>> Start Text section
Belgium's Worst Aviation Disaster, 62 Years Since

This is the story of Sabena flight 548.

(Photo Credit: R.A.Scholefield)

Before I start with the story, I would like to direct you to my last Belgian aviation history topic: The History Of Constellation Airlines .

I would also like to thank @Robertine again for inspiring me to make these history topics.

Today is also the 62nd anniversary of this tragic accident.


For this story we will travel back exactly 62 years, to the 15th of February 1961.

At this point, Brussels Airport (BRU/EBBR) had four runways, instead of the three today. New York’s main airport was also called Idlewild Airport (IDL/KIDL), which today is named after the 35th president of the United States of America, namely John F. Kennedy.

This was also the first fatal accident of a Boeing 707 in regular passenger service.

The Aircraft Involved:

The aircraft involved in the accident was a close to brand new Boeing 707-329, registered as OO-SJB. The plane was rolled out of the Renton factory on the 20th of November 1959 and handed over to the Belgian flag carrier on the 4th of January 1960. It was then ferried to Brussels on the 17th of January 1960.

Exactly one year before the crash, on the 15th of February 1960, this aircraft inaugurated the Brussels - Rome - Leopoldsville (now Kinshasa) - Elizabethville (now Lubumbashi) - Johannesburg route.

(Image Credit)

The Location:

The crash took place in the vicinity of Zaventem Airport/Melsbroek Air Base (now Brussels Airport). As mentioned before, at the time, Zaventem still had four runways, instead of the three we have now. The terminal was much smaller and the cargo apron did not exist yet.

(Image Credit).

The Flight:

The ill-fated aircraft had flown from Brussels to New York before without issue. The plane was scheduled to depart back home in the evening as Sabena flight 548 (SN548/SAB548). On board were 61 passengers and 11 crew members. 34 of the passengers made up the U.S. Figure Skating Team. They were headed to Prague for the 1961 World Figure Skating Championship.

The flight crew included Captain Ludovic Marie Antoine Lambrechts and First Officer Jean Roy who were both former military pilots with over 20 years of flying experience. The additional two flight deck crew members were Flight Engineer Lucien Eduwaere and Navigator Jean Kint.

The departure from New York’s Idlewild Airport (IDL/KIDL) was uneventful and the transatlantic crossing went without issue. The only problem occurred about 20 minutes before landing, when air traffic controllers in Brussels (BRU/EBBR) reported issues with radio communications. This was however not a big problem as it was only temporary.

The runway flight SN548 was expected to use was runway 20 (now runway 19) with a long approach.

Note: The IATA back then was IDL, not JFK.

The Crash:

At about 10:00 local time (UTC +1), the Boeing 707 was on final approach to runway 20. A smaller aircraft ahead of flight SN548 has just landed on the same runway, but had not yet vacated. At roughly 900ft of altitude, the flight crew initiated a go-around. The landing gear was retracted and engine power was increased as the aircraft began to climb again.
>> End Text section
>> Start Raw data
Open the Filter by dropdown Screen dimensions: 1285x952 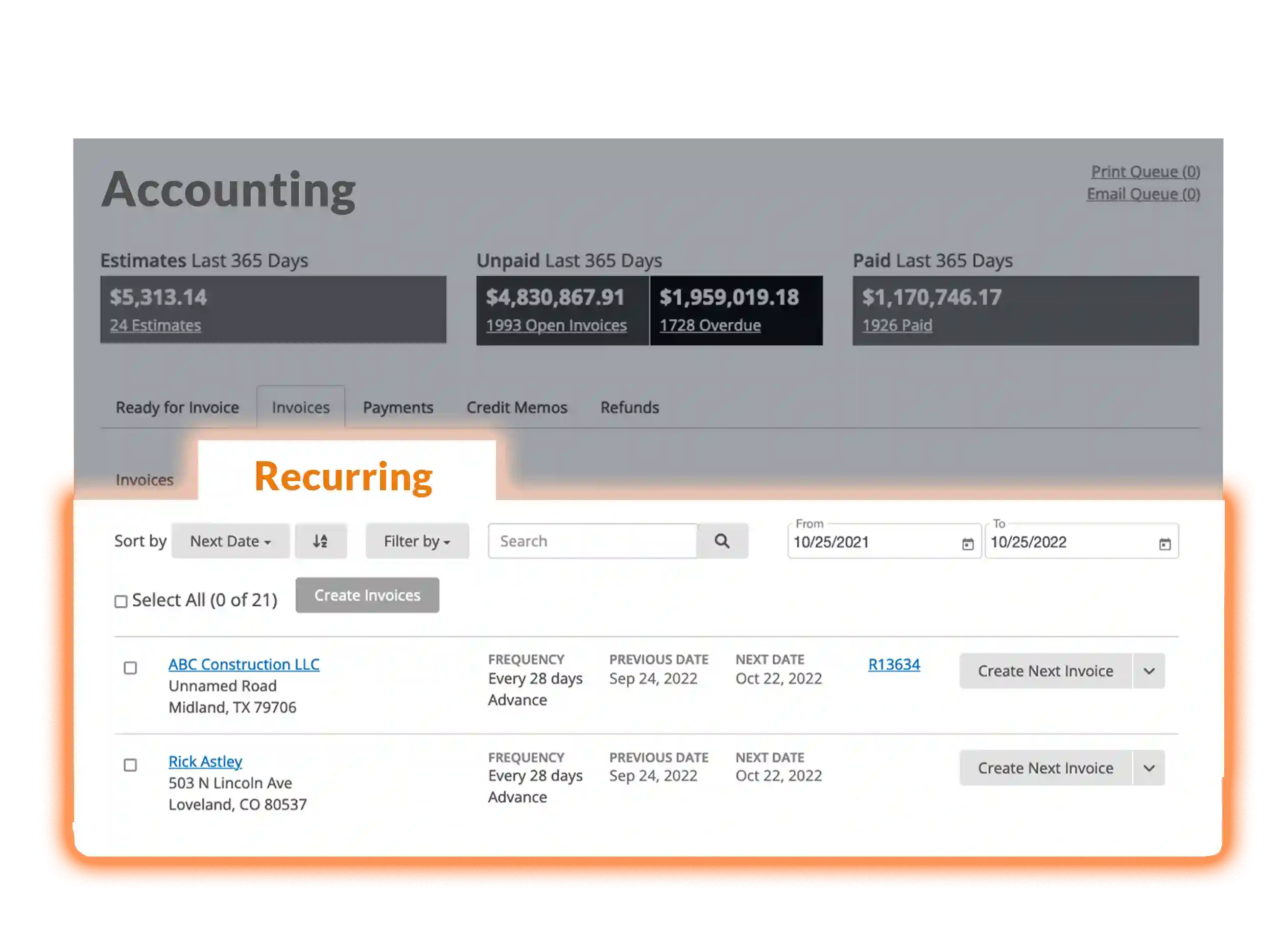417,540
>> End Raw data
■ Problems:
1) In the Sabena flight 548 story, why does the text say the radio trouble reported by Brussels air traffic controllers was not a big problem? Answer in one to three sentences.
2) Extend the Sabena flight 548 story past its final sentence and carry on with the account of the crash.

■ Results:
1) The text says it was not a big problem because the radio trouble was only temporary.

2)
During this go-around however, a problem emerged.

(This explanation was never 100% confirmed, as the official cause of the accident is “loss of control for undetermined reasons”. However this seems to be the most plausible explanation as multiple sources, including a former 707 pilot, claim this as the reason.)

The pilots found their trimmable horizontal stabilizer “running away” from them to a pitch position of full nose up, which is a position of 10,5°. This made the aircraft hard to control very quickly. As the nose pitched up, the pilots knew something was wrong.

To counter the sudden pitch, the pilots pushed the control column all the way forward. This had minimal effect however, so the pilots suggested to land on runway 25 (now runway 25R) instead. This meant they would have to make a large left turn.

As the pilots kept pushing the control column forward, they tried banking the aircraft to the left. This had the effect of forcing the planes nose to go down. Thanks to this, they regained some lost speed. The pilots did these manoeuvres for three complete 360° turns.

The pilots found that banking the plane kept them from losing too much speed and stalling. Each time they levelled the wings, the planes nose would pitch up again, making them have to bank again. At one point, the bank angle reached 90°.

After they almost completed a fourth rotation, the nose once again pitched up. By this time however, the plane had lost too much speed, so this pitch transitioned into a nosedive. The pilots, after much struggle, had lost control of their plane.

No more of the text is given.